During an appearance by Stuart Chaifetz on CNN’s Anderson Cooper 360, Cooper reads a statement by Kelly Altenberg’s attorney Joan E. Young denying  her involved in the incident.

Kelly Altenberg is a special education teacher who, over the past 23 years, has dedicated herself to teaching and consulting in the field of special education. Mrs. Altenberg does not condone any such remarks and this language was not used at her direction, in her presence or with her knowledge. Mr. Chaifetz’s remarks to the contrary are totally inaccurate.

Chaifetz says the audio speaks for itself challenged her denial and offered to play the entire 6 hour audio recording for anyone who asks. “That was her laughing. She wants to claim she wasn’t the one there…that’s laughable. I wish she had some integrity and just apologize. But if she wants to go on the attack that’s fine. I’m not a 10 year old boy who can’t defend himself.”

Chaifetz put a wire on his autistic 10 year old son Aiken after his normally calm behavior turned violent. The recording revealed teachers and aides bullying Aiken and discussing inappropriate subject matter in class. When Cherry Hill school officials did not meet Stuart’s demand that the teachers and aides involved be fired he went public with the recordings via a Facebook page and website.
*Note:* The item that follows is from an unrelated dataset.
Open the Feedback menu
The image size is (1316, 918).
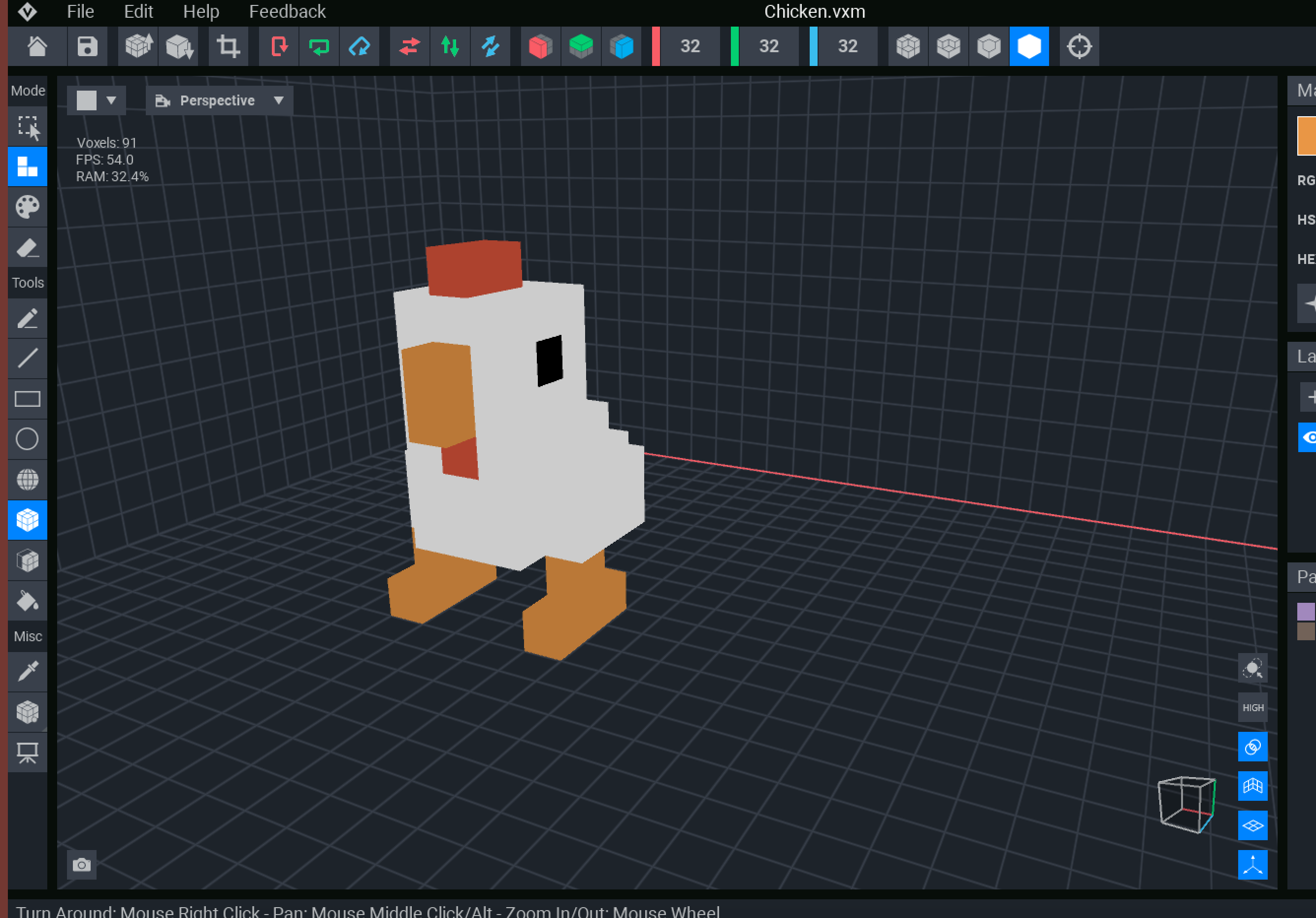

Cherry Hill’s school superintendent said 3 teachers and aides were fired but Chaifetz offered proof in Board Of Education meeting minutes that Altenberg was transferred to a position at Cherry Hill High School West.


The New Jersey Education Association and Cherry Hill school officials, meanwhile, are offering different statements as to Altenberg’s status. The district, which first said their investigation into the February 17 incident was closed, now calls the investigation “ongoing” according to the Courier -Post. ““While we cannot legally comment specifically on personnel matters, the district does not consider the matter closed at this time,” said a statement from Superintendent Maureen Reusche and school board president Seth Klukoff.
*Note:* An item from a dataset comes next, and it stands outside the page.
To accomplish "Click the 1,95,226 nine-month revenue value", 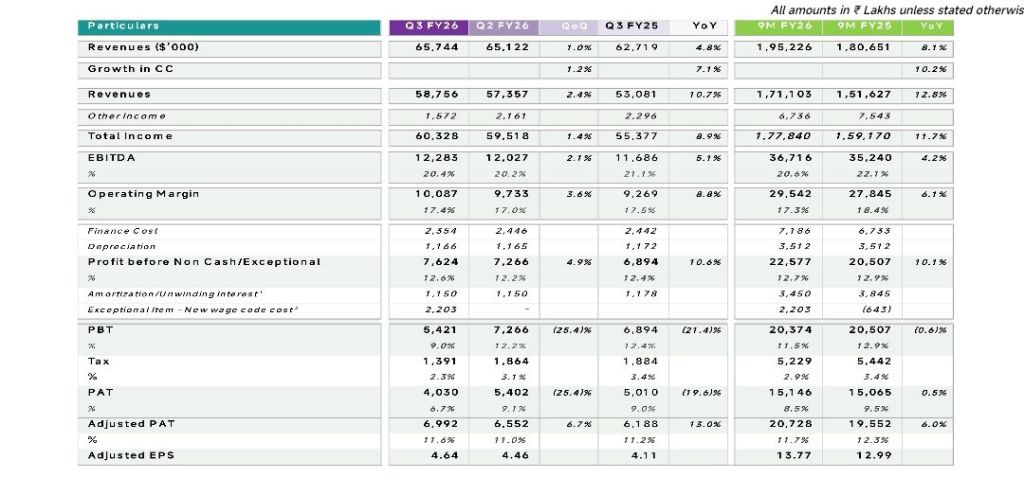I will point(783,47).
The NJEA, however, is using the district’s earlier statement to show that Altenberg  “basically was exonerated” from being involved.

In a later interview with the Courier-Post, Wollmer noted Reusche has said the employees heard on Chaifetz’s recording are no longer with the district.

“Kelly Altenburg is still working with the district, so by implication she did not say those things,” said Wollmer. “She appears to have been exonerated from making those comments.”

The district has declined to identify workers involved in the Feb. 17 incident.